- Given problem A
Translate this sentence from the 1.10.0 release email into Spanish: "Everything in the 1.10.0 milestone is closed now."
- Given problem B
Extend the 1.10.0 release email, picking up right after its final line.

- Given passage
★ ★ ★ ★ ★

Thanks to Fokko and Ryan, the unknown type support PR was merged today.

Everything in the 1.10.0 milestone is closed now.

I will work on a release candidate next.

On Fri, Aug 8, 2025 at 6:14 AM Fokko Driesprong <fo...@apache.org> wrote:

> Hi Steven,
>
> Thanks for updating this thread.
>
> I've updated the UnknownType PR
> <https://github.com/apache/iceberg/pull/13445> to first block on the
> complex cases that will require some more discussion. This way we can
> revisit this also after the 1.10.0 release.
>
> Kind regards,
> Fokko
>
>
>
>
> Op do 7 aug 2025 om 23:56 schreef Steven Wu <stevenz...@gmail.com>:
>
>> edited the subject line as we are into August.
>>
>> We are still waiting for the following two changes for the 1.10.0 release
>> * Anton's fix for the data frame join using the same snapshot, which will
>> introduce a slight behavior change in spark 4.0.
>> * unknown type support.

★ ★ ★ ★ ★

- Dataset content
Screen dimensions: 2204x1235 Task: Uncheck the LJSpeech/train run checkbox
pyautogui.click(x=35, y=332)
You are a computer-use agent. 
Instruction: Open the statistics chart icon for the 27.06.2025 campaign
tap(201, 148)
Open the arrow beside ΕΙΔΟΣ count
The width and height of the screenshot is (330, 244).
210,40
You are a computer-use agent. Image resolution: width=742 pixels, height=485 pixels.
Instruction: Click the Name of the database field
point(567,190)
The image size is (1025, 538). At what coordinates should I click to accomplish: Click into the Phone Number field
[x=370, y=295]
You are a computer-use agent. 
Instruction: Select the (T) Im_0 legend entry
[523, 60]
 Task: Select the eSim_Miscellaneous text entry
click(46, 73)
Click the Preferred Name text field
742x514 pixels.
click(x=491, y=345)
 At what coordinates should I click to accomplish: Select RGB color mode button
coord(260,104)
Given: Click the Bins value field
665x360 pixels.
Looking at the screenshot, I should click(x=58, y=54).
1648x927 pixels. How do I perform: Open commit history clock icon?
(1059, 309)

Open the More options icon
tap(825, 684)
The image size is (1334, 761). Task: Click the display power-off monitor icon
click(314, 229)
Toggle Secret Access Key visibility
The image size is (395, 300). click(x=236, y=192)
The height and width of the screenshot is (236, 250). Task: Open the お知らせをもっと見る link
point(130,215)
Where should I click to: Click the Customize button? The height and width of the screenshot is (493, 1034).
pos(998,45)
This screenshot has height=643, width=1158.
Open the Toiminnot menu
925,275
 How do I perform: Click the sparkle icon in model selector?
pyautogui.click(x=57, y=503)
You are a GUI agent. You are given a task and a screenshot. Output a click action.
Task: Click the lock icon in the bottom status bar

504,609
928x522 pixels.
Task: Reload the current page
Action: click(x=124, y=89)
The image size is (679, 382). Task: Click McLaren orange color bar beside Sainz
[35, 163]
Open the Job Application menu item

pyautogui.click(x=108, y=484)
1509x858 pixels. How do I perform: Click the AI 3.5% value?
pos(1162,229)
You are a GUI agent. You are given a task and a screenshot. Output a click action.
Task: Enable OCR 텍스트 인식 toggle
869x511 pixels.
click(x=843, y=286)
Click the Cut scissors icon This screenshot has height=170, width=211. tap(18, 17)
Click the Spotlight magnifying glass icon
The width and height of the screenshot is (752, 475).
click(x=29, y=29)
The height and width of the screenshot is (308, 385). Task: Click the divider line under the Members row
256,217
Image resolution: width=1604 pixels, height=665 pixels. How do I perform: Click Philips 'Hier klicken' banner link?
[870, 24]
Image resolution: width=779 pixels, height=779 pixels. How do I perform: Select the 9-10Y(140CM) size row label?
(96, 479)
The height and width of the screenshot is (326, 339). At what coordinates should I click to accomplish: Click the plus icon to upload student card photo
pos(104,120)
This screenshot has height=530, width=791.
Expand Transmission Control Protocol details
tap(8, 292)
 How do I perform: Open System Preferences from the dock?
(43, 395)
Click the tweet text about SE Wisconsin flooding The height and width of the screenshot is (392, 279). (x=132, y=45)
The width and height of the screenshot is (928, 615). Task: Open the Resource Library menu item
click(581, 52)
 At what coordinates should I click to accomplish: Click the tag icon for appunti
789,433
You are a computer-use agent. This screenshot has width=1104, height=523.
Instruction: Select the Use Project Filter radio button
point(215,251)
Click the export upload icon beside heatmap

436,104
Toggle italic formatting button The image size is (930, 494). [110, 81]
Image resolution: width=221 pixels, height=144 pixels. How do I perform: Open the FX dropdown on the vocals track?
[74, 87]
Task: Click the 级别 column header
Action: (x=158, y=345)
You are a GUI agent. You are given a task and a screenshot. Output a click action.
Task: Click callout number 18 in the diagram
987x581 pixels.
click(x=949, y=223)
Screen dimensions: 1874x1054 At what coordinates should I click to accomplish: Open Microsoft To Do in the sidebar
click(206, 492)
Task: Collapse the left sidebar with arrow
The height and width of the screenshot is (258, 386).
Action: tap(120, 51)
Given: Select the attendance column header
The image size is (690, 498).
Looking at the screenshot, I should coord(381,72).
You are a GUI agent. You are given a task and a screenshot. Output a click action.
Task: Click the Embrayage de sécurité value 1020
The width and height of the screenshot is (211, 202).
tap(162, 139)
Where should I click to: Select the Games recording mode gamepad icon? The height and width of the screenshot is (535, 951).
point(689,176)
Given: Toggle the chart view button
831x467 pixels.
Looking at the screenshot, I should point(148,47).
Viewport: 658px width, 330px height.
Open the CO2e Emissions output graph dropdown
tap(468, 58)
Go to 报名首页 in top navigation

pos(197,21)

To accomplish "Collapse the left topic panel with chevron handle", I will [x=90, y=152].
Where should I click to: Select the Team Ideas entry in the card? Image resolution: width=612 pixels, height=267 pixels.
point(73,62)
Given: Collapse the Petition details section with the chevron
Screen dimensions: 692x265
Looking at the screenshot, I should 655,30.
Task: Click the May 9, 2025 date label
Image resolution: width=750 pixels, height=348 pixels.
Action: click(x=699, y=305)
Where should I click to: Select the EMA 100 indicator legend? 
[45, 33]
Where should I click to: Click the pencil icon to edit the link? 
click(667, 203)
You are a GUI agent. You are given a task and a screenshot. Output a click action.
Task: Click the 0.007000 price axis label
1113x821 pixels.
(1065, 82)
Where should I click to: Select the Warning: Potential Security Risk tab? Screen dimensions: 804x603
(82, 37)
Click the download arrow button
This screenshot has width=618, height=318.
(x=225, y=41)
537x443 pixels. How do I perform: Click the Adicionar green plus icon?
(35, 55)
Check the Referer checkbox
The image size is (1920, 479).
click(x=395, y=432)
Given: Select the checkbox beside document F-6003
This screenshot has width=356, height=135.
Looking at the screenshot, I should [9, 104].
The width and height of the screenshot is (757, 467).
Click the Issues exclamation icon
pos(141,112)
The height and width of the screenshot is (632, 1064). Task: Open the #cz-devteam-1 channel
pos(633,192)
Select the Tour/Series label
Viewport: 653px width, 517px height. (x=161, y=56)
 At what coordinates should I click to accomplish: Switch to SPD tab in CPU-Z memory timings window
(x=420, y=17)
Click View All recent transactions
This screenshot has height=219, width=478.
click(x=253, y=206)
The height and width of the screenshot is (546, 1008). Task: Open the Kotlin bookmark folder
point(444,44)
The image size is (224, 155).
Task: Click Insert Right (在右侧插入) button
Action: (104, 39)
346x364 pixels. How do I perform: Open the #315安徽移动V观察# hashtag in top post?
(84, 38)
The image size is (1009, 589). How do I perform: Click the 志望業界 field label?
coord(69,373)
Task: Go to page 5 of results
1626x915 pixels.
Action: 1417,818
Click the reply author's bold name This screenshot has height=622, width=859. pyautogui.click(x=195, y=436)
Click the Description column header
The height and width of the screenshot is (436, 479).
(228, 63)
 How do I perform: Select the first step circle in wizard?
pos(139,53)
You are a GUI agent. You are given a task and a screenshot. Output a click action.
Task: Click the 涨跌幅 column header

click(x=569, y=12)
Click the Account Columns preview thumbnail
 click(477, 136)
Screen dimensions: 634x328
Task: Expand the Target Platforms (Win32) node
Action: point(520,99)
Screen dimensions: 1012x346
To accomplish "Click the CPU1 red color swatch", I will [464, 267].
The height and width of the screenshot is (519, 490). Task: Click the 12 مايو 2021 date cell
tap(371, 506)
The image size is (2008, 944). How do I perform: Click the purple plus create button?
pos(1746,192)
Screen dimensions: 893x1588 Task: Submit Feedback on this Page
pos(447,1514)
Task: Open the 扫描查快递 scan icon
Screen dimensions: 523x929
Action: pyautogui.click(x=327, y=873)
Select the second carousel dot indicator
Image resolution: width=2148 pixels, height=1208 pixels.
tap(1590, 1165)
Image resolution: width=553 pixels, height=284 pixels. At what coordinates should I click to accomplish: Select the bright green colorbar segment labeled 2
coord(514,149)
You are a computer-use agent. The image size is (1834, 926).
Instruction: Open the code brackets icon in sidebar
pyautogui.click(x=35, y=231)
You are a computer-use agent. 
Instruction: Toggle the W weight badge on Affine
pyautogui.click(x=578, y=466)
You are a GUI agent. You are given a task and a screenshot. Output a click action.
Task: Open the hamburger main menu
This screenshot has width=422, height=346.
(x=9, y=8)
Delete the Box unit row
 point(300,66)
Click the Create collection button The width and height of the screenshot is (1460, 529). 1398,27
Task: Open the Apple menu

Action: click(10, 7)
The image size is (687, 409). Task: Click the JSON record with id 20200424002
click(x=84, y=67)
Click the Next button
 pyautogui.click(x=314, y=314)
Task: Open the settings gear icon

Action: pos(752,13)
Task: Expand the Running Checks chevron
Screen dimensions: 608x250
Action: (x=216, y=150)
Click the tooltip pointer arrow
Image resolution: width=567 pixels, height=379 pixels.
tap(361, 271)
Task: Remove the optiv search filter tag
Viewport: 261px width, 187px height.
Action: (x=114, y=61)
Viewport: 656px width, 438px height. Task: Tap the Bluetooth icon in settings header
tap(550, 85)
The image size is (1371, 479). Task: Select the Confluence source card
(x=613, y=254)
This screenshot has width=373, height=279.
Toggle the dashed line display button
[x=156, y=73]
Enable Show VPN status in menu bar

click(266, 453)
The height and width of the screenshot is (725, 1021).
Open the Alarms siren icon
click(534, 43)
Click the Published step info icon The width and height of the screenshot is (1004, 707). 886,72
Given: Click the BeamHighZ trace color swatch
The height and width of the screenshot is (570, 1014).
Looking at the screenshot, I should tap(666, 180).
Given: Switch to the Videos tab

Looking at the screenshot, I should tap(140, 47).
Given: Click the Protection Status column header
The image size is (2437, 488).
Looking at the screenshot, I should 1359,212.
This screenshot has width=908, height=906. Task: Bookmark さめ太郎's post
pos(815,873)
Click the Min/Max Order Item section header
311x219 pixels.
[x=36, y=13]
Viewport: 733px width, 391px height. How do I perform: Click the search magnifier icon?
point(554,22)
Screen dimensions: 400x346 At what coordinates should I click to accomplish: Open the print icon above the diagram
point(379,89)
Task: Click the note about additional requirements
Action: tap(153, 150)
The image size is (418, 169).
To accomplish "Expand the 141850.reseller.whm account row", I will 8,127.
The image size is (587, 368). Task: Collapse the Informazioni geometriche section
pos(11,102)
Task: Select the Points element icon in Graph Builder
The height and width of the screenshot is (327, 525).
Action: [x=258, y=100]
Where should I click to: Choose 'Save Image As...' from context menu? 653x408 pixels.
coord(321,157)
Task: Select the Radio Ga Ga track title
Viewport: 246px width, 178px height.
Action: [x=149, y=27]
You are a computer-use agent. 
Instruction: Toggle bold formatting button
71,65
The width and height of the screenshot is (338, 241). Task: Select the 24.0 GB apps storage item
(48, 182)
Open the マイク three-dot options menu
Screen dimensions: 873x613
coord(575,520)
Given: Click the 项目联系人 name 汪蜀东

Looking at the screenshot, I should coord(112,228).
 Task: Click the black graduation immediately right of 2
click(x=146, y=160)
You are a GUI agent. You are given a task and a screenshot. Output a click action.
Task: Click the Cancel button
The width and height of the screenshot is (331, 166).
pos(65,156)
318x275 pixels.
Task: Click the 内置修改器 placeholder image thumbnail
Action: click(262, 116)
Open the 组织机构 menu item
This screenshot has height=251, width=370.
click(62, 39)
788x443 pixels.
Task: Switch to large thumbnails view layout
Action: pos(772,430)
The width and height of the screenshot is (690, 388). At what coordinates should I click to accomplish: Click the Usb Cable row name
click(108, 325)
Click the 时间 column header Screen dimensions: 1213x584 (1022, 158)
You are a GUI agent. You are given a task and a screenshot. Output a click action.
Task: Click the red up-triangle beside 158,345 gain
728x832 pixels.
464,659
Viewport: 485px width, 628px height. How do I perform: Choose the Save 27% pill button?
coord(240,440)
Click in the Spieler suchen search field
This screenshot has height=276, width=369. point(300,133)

★ ★ ★ ★ ★

- Final answer A
Ya está cerrado todo lo del hito 1.10.0.

- Final answer B
>>
>>
>> On Fri, Aug 1, 2025 at 6:56 AM Alexandre Dutra <adu...@apache.org> wrote:
>>
>>> Hi Steven,
>>>
>>> A small regression with S3 signing has been reported to me. The fix is
>>> simple:
>>>
>>> https://github.com/apache/iceberg/pull/13718
>>>
>>> Would it be still possible to have it in 1.10 please?
>>>
>>> Thanks,
>>> Alex
>>>
>>>
>>> On Thu, Jul 31, 2025 at 7:19 PM Steven Wu <stevenz...@gmail.com> wrote:
>>> >
>>> > Currently, the 1.10.0 milestone have no open PRs
>>> > https://github.com/apache/iceberg/milestone/54
>>> >
>>> > The variant PR was merged this and last week. There are still some
>>> variant testing related PRs, which are probably not blockers for 1.10.0
>>> release.
>>> > * Spark variant read: https://github.com/apache/iceberg/pull/13219
>>> > * use short strings: https://github.com/apache/iceberg/pull/13284
>>> >
>>> > We are still waiting for the following two changes
>>> > * Anton's fix for the data frame join using the same snapshot, which
>>> will introduce a slight behavior change in spark 4.0.
>>> > * unknown type support. Fokko raised a discussion thread on a blocking
>>> issue.
>>> >
>>> > Anything else did I miss?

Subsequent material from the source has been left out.